[HOW TO COMPLETE THIS TASK] Having found the line that holds "Where should I click to: Play", give that line and all lines after it again, word for word, through the end of the data below.

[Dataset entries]
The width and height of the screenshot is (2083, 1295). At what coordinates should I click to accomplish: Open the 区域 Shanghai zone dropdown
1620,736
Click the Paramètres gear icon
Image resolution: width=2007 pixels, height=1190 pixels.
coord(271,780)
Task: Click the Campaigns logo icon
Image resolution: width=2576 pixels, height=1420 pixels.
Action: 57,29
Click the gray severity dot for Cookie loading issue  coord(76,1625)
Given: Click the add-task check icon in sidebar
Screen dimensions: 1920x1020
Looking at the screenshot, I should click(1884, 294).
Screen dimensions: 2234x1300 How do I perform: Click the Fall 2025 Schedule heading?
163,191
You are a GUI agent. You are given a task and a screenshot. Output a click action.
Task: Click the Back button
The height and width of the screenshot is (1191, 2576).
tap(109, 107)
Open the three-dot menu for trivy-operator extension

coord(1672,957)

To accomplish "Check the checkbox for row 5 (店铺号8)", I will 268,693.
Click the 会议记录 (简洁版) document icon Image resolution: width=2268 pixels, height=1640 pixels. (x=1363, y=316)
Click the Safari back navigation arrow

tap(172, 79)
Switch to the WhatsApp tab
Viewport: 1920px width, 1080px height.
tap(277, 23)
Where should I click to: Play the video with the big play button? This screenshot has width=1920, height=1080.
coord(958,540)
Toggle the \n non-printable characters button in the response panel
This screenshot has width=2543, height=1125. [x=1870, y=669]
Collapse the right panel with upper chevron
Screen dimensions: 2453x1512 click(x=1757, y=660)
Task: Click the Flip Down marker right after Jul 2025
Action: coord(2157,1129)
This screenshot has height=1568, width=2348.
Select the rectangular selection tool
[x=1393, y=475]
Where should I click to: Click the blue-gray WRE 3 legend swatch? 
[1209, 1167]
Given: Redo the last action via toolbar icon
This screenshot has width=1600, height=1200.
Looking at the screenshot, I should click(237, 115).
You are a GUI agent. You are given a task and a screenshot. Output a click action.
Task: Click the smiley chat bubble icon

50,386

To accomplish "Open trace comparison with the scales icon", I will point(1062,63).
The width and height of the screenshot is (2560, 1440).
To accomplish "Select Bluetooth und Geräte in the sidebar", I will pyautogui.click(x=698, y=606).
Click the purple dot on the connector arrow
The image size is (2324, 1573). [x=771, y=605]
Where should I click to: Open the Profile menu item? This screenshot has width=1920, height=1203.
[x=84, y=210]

[SOLUTION]
Where should I click to: Play the video with the big play button? This screenshot has width=1920, height=1080.
coord(958,540)
Toggle the \n non-printable characters button in the response panel
This screenshot has width=2543, height=1125. [x=1870, y=669]
Collapse the right panel with upper chevron
Screen dimensions: 2453x1512 click(x=1757, y=660)
Task: Click the Flip Down marker right after Jul 2025
Action: coord(2157,1129)
This screenshot has height=1568, width=2348.
Select the rectangular selection tool
[x=1393, y=475]
Where should I click to: Click the blue-gray WRE 3 legend swatch? 
[1209, 1167]
Given: Redo the last action via toolbar icon
This screenshot has width=1600, height=1200.
Looking at the screenshot, I should click(237, 115).
You are a GUI agent. You are given a task and a screenshot. Output a click action.
Task: Click the smiley chat bubble icon

50,386

To accomplish "Open trace comparison with the scales icon", I will point(1062,63).
The width and height of the screenshot is (2560, 1440).
To accomplish "Select Bluetooth und Geräte in the sidebar", I will pyautogui.click(x=698, y=606).
Click the purple dot on the connector arrow
The image size is (2324, 1573). [x=771, y=605]
Where should I click to: Open the Profile menu item? This screenshot has width=1920, height=1203.
[x=84, y=210]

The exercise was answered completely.